Written tasks:
A) Reproduce the oral history syllabus word for word, starting at the words "Work is assigned" and stopping after "for the class.".
B) Write the next part of the oral history syllabus, picking up right after its final line.

Selection:
+---+

What Are They Talking About? #Oral History in the 21st Century
FRSEM-UA 4622
Linda Dowling Almeida
lindaalmeida@hotmail.com
212/998-3950
Tuesday, 9:30 a.m. to 12:15 p.m.
Glucksman Ireland House
Office Hours: Tuesday 1:00 to 3:00 p.m. and by appointment
Fall 2013
Texts:
Remembering Ahanagran: Storytelling in a Family’s Past, Richard White
The Voice of the Past: Oral History (3rd edition), Paul Thompson
The New Irish, Ray O’Hanlon
Call of the Lark, Maura Mulligan (suggested)
Purpose:
The purpose of this course is to introduce students to the techniques, practice, and place of the oral history interview including: the background research on a subject; drafting interview questions; how to conduct the interview; the ethics and etiquette of oral history; its significance to the historical literature; and composing and editing the research/study documents from an interview such as a scope and content report, finding log and story board. We will use interviews from the Oral History project found in the Archive of Irish America as resources and investigate opportunities to apply digital mapping techniques to the body of interviews assembled in the Archive. As a complement to this work students will be introduced to a historical and cultural overview of the Irish American experience in the 20th century to frame the interview contents in context.
Course Requirements:
We meet once a week, attendance is mandatory and will be considered in the determination of final grades, along with class participation, the readings, and smaller writing assignments that stem from the class readings and discussion.
Work is assigned on a weekly basis and is outlined in the syllabus distributed at the start of the semester. The syllabus is also available on blackboard throughout the semester as are most readings, special assignments, and announcements for the class.
The two featured assignments for the semester, in addition to regular reading and writing assignments, are an independent interview with a subject of the student’s choice and a digital mapping project drawing on interviews previously recorded and deposited in the Archives of Irish America.
All books are available at the bookstore, but feel free to use library loans or purchase the texts elsewhere. All other articles/readings will be found on line in NYU Classes.
Grade Distribution:
Memory Exercise – 15% October 1
Interview Essay – 20% October 22
Memoir Essay – 15% November 5
Oral Critique – 15% November 28
Mapping Project –20% TBA
Attendance and Participation – 15%
September 3
Introduction
Class:
What is objective of the course.

+---+

Extracted material:

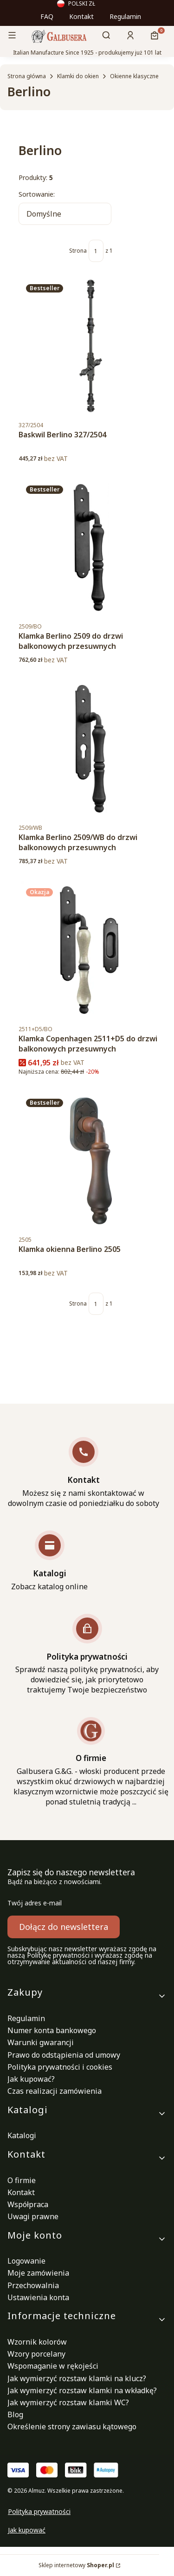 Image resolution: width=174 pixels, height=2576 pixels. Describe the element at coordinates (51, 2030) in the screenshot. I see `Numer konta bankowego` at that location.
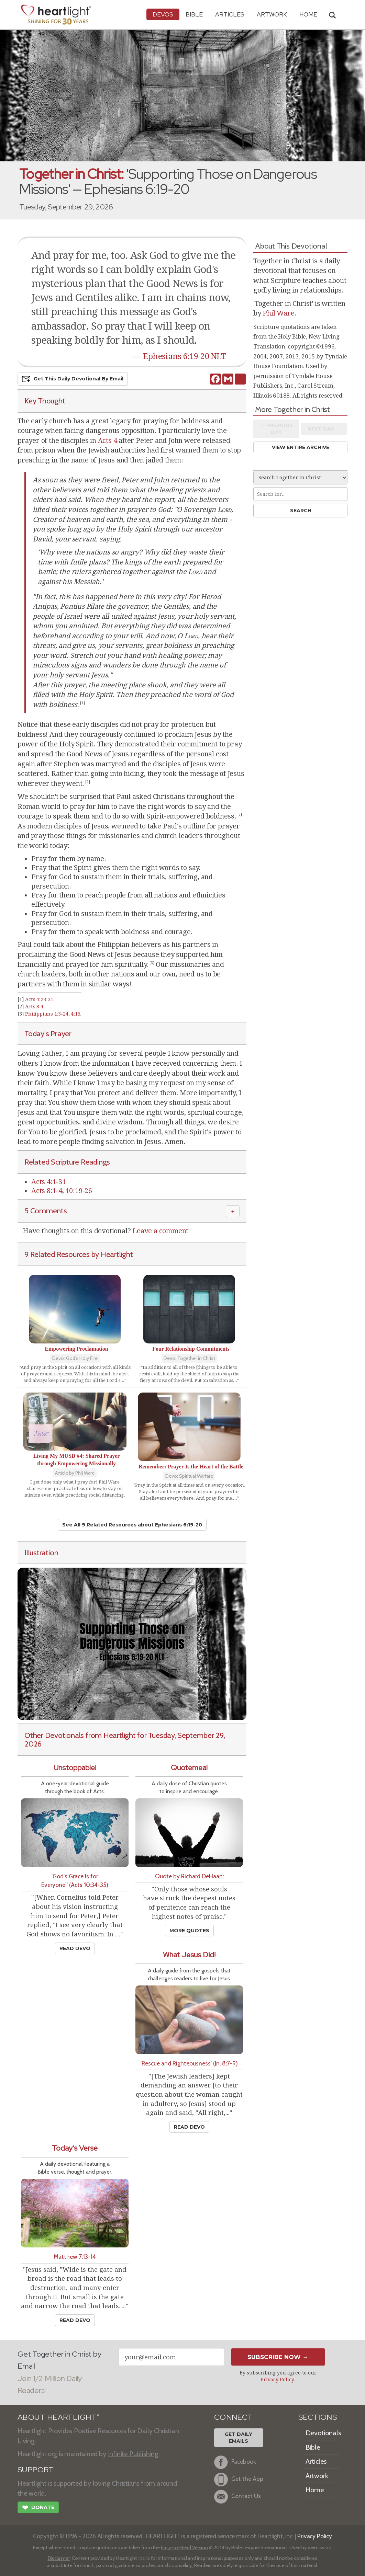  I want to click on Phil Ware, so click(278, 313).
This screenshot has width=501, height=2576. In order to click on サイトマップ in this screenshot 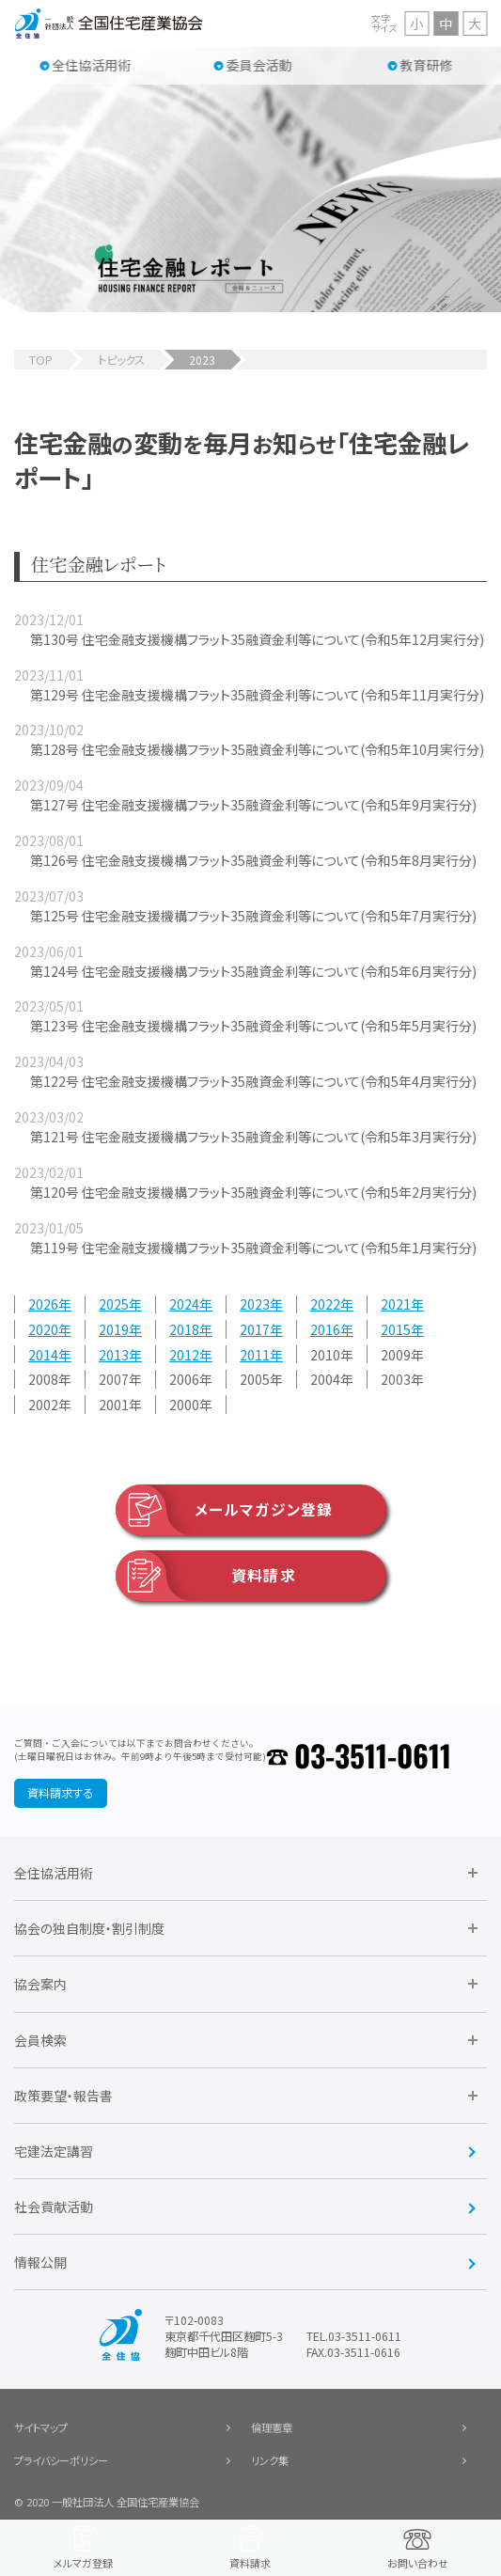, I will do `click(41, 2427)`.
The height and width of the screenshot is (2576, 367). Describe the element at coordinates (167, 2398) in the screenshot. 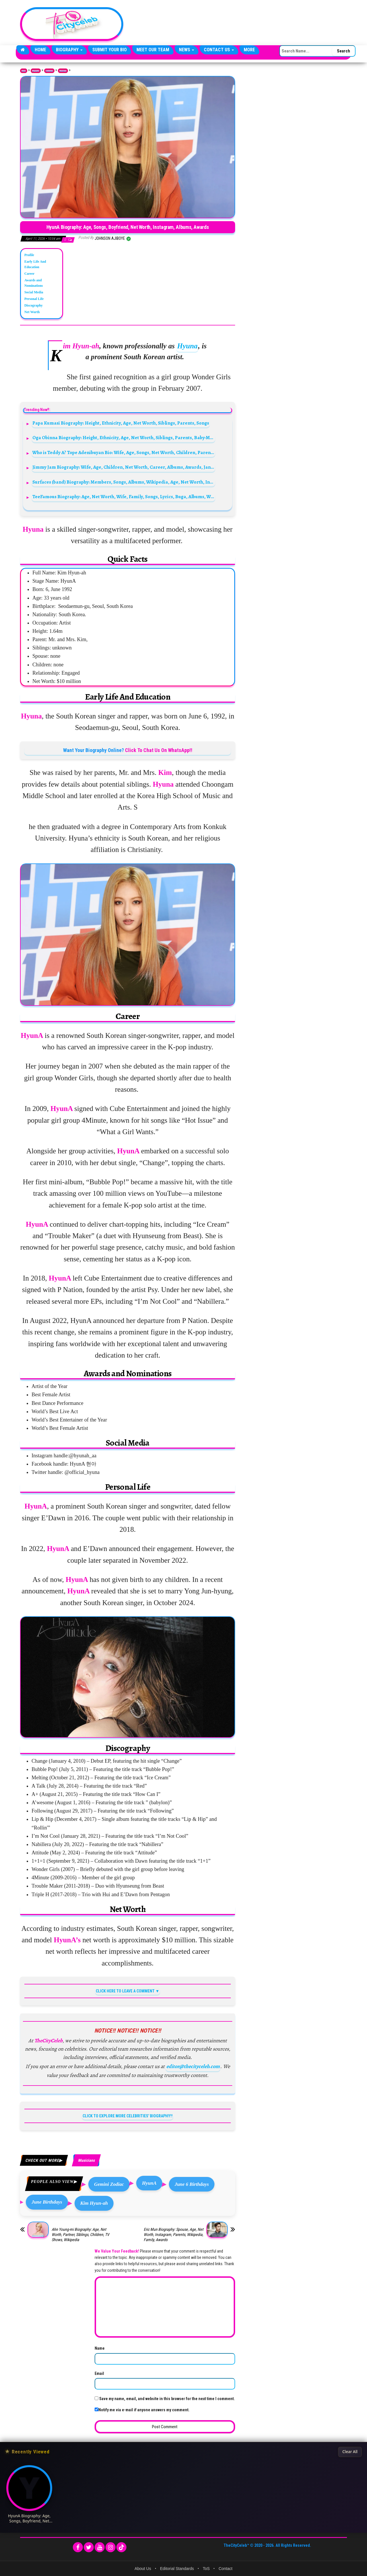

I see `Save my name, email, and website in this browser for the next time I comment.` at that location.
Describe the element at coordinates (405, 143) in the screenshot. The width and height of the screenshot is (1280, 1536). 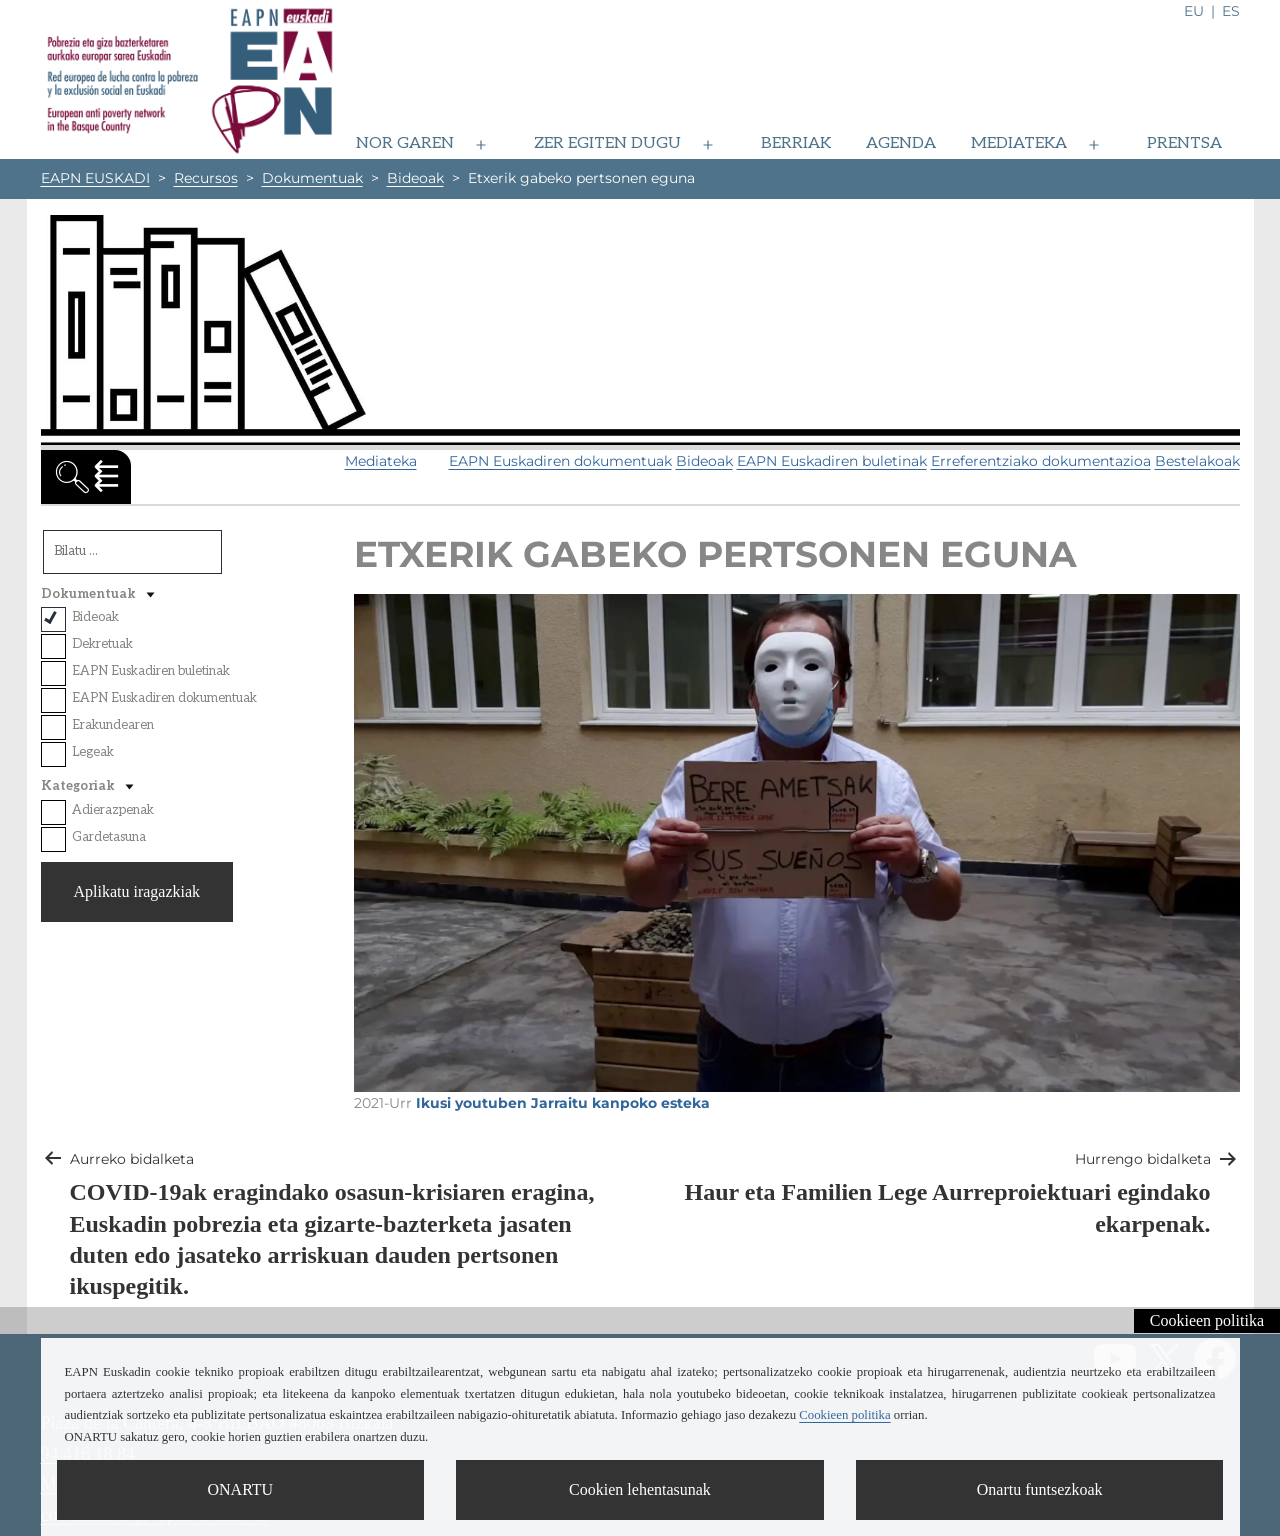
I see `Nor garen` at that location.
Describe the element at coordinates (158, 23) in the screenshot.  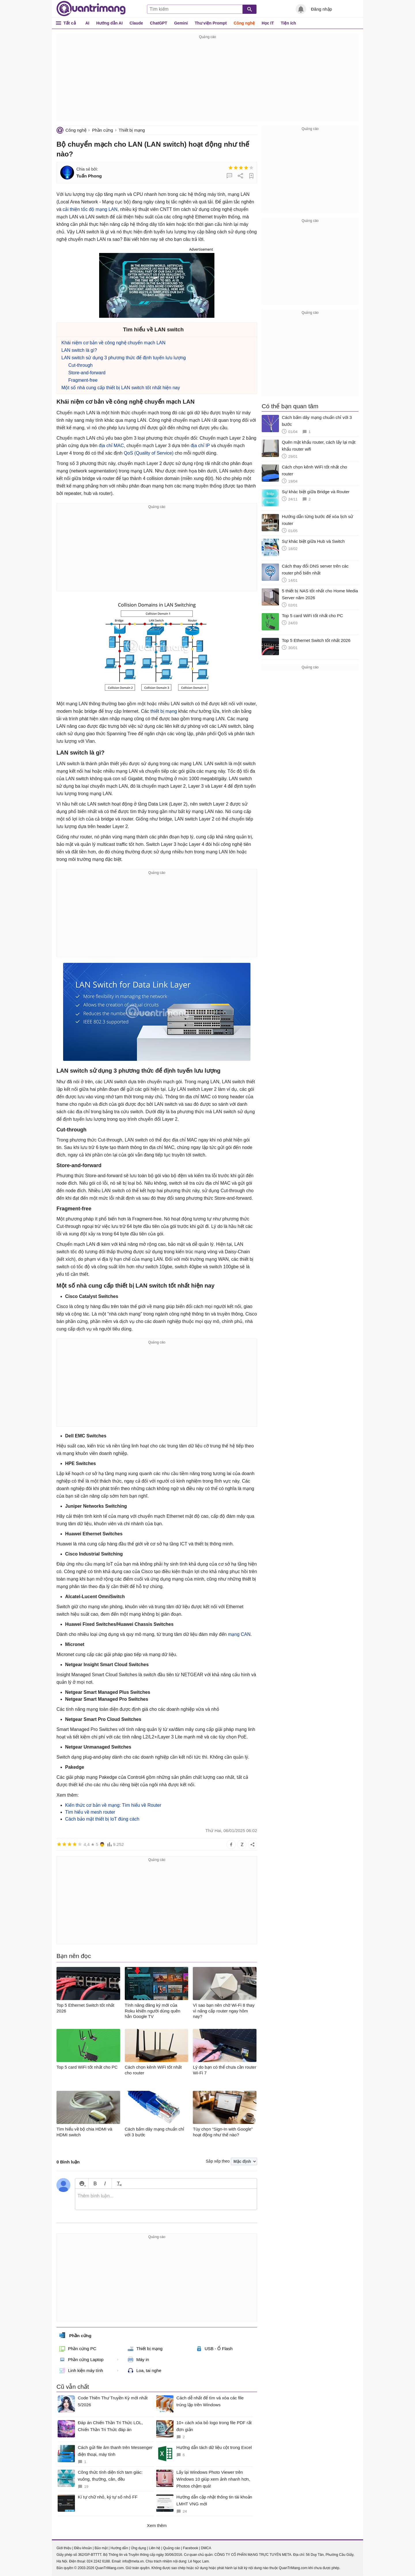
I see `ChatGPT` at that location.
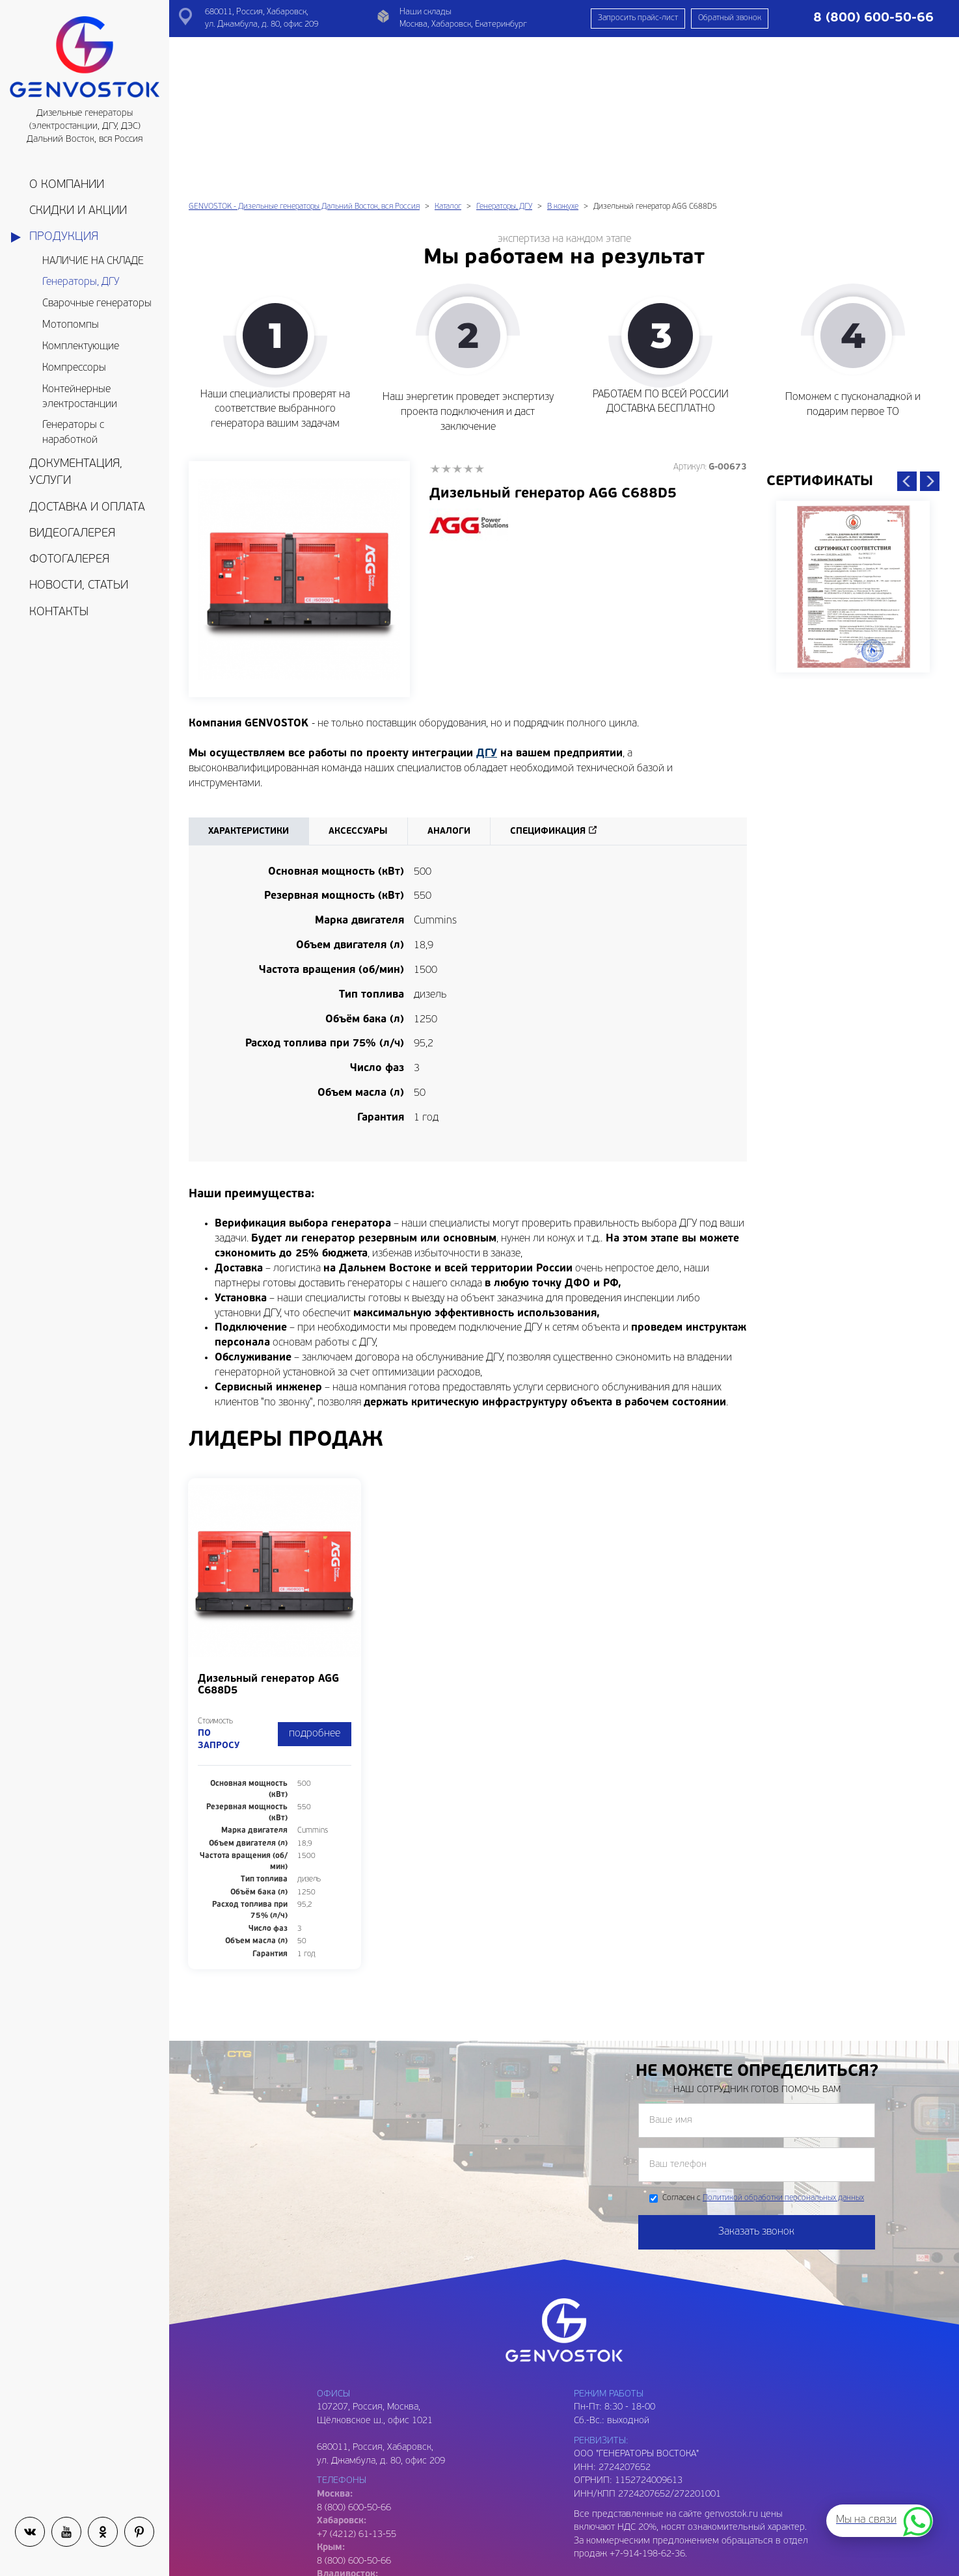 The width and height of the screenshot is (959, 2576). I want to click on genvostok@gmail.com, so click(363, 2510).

+---+

Results of the exercise:
A)
Work is assigned on a weekly basis and is outlined in the syllabus distributed at the start of the semester. The syllabus is also available on blackboard throughout the semester as are most readings, special assignments, and announcements for the class.

B)
Discuss semester projects, expectations.
Review interviews in the Archive: look at elements of the project.
Read:
“Irish America, 1900-1940”, Kevin Kenny, The American Irish: A History
“Irish America, 1940-2000”, Linda Dowling Almeida, Making the Irish American (MIA)
“The History of Oral History”, Rebecca Sharpless, Handbook of Oral History, ed. Tomas L. Charlton, Lois E. Myers, and Rebecca Sharpless
“Looking for Jimmy”, Peter Quinn, MIA
“The Future of Irish America”, Peter Quinn, MIA
Assignment:
Read oral interview of Ed Moloney by Mick Maloney and select excerpts for a story board
Week 2
September 10
What is oral history?
Class:
The oral tradition in history
Who are the Irish in America?
Review background of Irish in United States 1600-present
Read:
“The Interview”, The Voice of the Past: Oral History, Paul Thompson, pp. 222-245
“A Life Story Interview Guide”, Thompson, pp. 309-323
Week 3
September 17
The Interview: Subject and Background
Class:
Review etiquette of interviews, communication with candidates, etc.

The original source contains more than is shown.